* _WORK TO COMPLETE_
Lines with the word "computer" are the ones wanted. Copy each of them from the entries below.

==== SOURCE MATERIAL ====

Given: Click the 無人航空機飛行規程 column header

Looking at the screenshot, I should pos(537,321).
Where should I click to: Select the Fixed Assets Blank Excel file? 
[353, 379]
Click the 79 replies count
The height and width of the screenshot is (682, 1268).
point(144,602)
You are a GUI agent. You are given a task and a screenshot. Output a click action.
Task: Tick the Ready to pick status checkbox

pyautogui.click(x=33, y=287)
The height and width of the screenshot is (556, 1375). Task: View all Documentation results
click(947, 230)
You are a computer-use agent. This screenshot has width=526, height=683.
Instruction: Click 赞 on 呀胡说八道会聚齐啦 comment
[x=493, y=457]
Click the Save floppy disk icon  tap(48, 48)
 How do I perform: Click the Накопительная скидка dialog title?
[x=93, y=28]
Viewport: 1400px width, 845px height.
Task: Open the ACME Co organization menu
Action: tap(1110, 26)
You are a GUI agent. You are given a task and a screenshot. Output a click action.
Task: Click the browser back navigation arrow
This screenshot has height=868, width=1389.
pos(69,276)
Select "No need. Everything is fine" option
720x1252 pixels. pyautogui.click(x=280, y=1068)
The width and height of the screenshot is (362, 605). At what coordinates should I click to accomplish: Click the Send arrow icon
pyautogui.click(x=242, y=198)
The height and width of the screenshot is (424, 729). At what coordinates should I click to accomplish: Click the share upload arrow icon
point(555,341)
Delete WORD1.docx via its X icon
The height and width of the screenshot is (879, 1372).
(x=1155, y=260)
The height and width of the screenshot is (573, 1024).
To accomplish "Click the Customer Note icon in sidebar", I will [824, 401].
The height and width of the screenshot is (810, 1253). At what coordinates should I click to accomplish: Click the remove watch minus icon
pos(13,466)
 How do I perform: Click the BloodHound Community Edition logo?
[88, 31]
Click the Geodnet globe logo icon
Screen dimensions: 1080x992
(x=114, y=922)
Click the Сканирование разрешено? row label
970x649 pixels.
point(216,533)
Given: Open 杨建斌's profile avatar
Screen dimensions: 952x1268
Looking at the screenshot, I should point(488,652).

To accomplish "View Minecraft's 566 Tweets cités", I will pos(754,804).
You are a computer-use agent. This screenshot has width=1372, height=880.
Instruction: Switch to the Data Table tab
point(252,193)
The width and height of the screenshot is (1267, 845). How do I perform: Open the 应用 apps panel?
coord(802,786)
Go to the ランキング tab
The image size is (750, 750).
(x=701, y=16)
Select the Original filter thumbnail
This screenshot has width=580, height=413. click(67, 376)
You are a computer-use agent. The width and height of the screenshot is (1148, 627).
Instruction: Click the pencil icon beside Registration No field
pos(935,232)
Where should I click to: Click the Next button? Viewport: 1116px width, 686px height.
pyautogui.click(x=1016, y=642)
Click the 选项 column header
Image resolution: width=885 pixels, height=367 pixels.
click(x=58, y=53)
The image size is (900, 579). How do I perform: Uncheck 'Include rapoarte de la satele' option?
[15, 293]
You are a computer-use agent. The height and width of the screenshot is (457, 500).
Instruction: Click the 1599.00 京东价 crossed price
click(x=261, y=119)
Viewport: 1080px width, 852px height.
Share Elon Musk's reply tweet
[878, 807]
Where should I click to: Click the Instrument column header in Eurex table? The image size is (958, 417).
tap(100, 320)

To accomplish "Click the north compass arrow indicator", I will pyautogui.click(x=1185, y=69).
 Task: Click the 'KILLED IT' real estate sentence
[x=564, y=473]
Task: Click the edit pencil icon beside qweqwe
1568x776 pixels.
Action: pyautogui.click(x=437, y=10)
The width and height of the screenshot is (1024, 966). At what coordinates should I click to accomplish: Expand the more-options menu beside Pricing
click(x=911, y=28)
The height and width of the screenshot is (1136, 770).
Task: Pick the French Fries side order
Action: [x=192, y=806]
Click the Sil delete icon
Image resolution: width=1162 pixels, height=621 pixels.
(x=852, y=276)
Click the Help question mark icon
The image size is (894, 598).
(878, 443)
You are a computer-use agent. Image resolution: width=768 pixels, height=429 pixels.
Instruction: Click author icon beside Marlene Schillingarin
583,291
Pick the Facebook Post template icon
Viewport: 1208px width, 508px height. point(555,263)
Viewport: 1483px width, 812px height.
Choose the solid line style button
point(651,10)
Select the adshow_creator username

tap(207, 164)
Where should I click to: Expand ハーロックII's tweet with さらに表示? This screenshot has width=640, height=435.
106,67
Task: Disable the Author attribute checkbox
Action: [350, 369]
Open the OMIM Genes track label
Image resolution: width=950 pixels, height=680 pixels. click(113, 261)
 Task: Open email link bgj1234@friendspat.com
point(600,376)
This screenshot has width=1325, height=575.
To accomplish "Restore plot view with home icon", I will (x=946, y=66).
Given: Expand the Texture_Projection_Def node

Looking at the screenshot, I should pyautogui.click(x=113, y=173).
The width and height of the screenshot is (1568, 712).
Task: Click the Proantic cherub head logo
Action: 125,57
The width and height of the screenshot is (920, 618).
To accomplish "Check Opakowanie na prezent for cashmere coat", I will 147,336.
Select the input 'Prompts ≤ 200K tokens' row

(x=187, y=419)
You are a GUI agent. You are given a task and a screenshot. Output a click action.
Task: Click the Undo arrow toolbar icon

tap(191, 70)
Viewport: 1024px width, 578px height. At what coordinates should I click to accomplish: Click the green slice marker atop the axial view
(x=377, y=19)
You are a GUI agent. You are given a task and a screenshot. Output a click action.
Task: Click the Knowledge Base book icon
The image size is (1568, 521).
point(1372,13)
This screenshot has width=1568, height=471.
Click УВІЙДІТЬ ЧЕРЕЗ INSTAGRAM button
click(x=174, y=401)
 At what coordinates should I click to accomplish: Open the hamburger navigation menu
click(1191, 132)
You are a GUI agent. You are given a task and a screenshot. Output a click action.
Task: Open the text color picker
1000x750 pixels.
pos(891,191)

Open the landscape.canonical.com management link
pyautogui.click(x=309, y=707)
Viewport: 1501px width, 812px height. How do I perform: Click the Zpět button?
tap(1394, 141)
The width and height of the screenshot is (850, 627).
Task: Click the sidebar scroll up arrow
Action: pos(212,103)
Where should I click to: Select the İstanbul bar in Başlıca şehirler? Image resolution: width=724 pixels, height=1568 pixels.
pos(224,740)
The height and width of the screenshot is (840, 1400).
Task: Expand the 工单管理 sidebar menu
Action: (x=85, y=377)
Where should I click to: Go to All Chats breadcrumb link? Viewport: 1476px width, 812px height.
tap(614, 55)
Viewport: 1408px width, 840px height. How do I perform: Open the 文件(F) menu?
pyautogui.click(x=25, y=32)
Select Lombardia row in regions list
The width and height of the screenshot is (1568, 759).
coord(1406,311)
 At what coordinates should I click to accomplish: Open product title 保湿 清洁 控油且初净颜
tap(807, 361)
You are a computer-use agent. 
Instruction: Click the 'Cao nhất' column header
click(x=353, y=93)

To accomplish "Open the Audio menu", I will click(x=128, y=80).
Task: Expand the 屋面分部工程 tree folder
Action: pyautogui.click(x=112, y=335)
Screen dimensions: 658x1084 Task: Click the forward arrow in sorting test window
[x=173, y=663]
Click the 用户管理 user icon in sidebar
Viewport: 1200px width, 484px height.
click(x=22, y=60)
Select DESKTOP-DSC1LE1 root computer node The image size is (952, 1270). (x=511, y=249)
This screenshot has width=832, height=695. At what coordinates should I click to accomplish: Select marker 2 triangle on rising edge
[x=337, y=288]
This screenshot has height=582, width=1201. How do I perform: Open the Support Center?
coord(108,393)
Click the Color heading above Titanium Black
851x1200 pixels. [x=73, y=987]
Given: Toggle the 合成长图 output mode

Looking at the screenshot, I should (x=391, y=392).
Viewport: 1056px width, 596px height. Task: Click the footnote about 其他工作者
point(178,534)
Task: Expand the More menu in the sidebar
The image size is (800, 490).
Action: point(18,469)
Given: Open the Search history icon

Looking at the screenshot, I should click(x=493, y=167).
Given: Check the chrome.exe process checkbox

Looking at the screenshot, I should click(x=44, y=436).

====

* _SOLUTION FOR THIS EXERCISE_
You are a computer-use agent. This screenshot has width=526, height=683.
You are a computer-use agent. This screenshot has width=1372, height=880.
You are a computer-use agent. The width and height of the screenshot is (1148, 627).
You are a computer-use agent. The height and width of the screenshot is (457, 500).
You are a computer-use agent. Image resolution: width=768 pixels, height=429 pixels.
You are a computer-use agent. 
Select DESKTOP-DSC1LE1 root computer node The image size is (952, 1270). (x=511, y=249)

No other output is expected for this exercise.